WORK INSTRUCTIONS - In the data below, find every line with the string "agent" and pull it out.

DATA -
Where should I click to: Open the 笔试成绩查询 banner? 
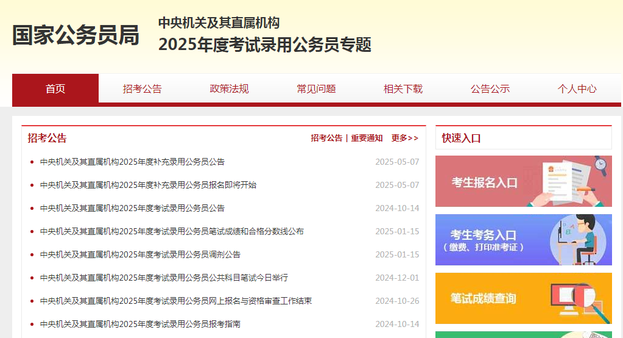(x=523, y=298)
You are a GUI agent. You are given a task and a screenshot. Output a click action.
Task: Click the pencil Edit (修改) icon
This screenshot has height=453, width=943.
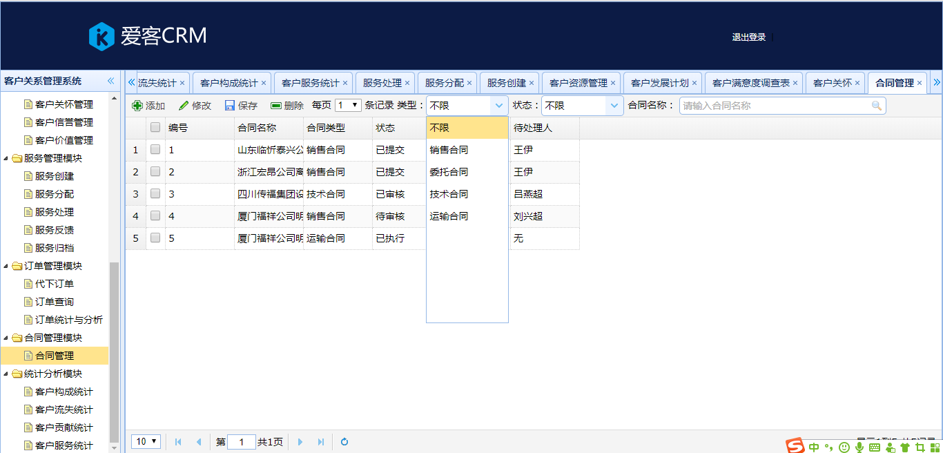pos(184,106)
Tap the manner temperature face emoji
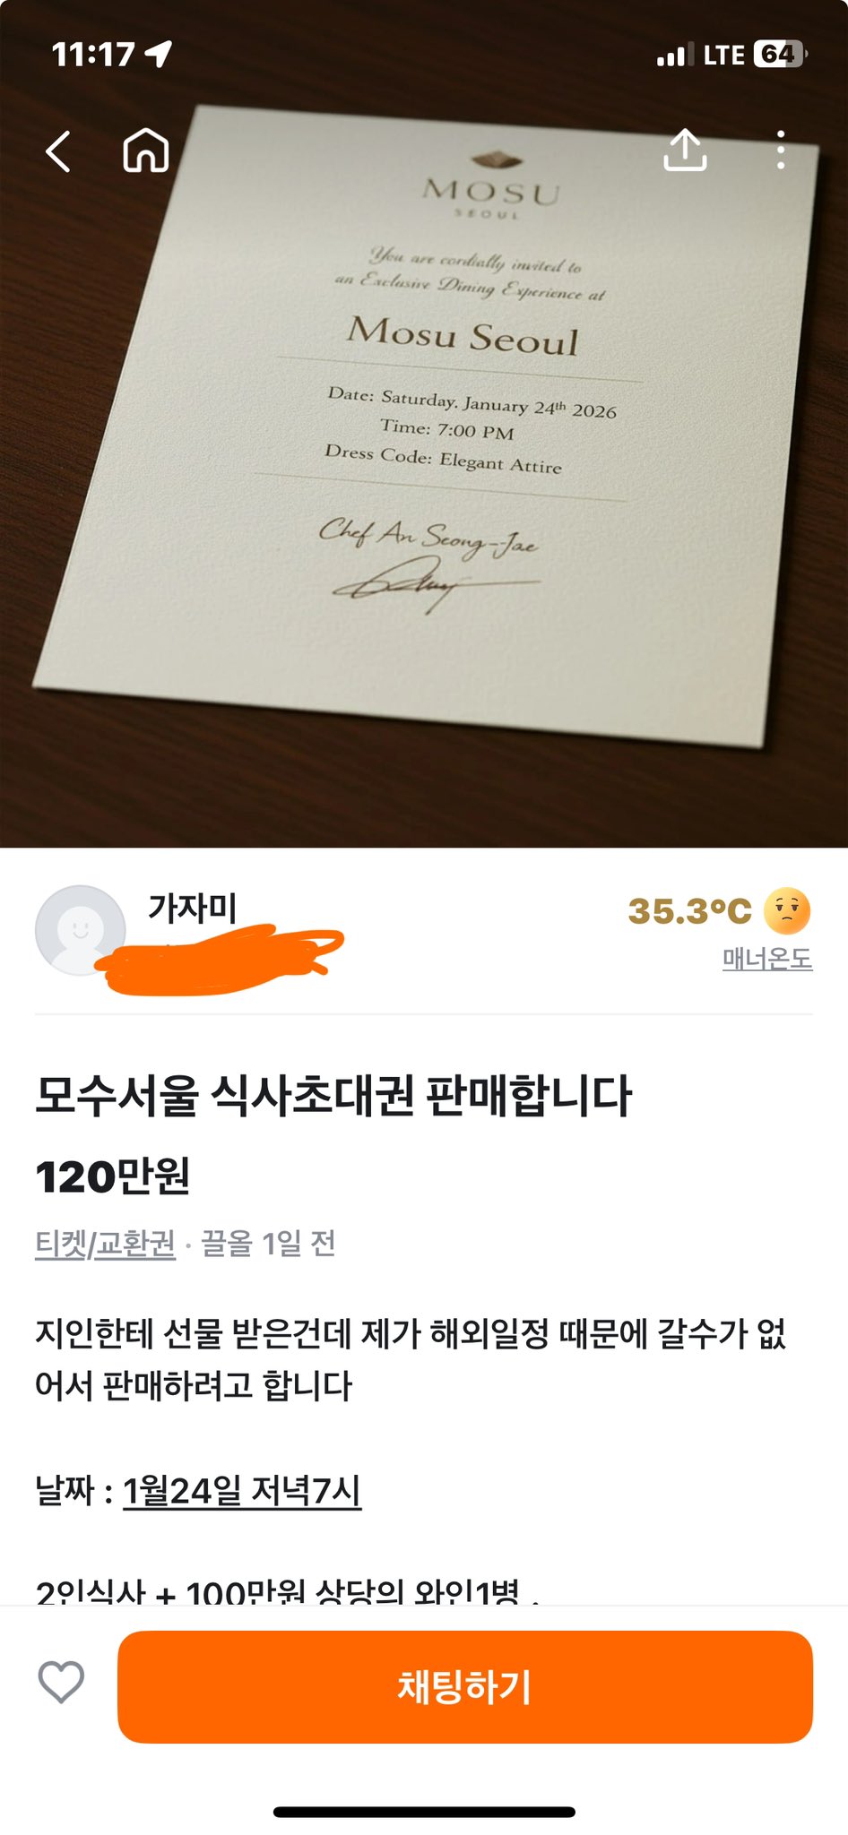The image size is (848, 1835). (787, 911)
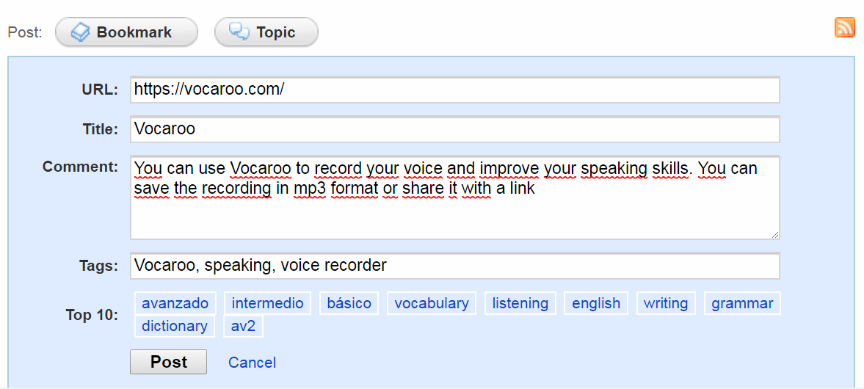Choose the 'básico' tag
Screen dimensions: 864x389
(349, 303)
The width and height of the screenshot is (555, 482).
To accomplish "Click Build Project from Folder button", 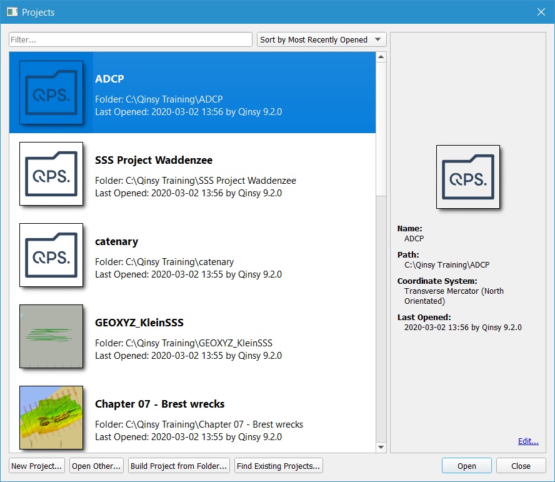I will point(178,466).
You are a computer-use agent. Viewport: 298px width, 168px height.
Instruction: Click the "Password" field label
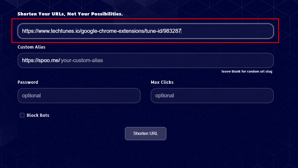(x=28, y=82)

COMPLETED EXERCISE -
You are a GUI agent. You are given a task and a screenshot. Output a click action.
You are a computer-use agent. Viewport: 298px width, 168px height.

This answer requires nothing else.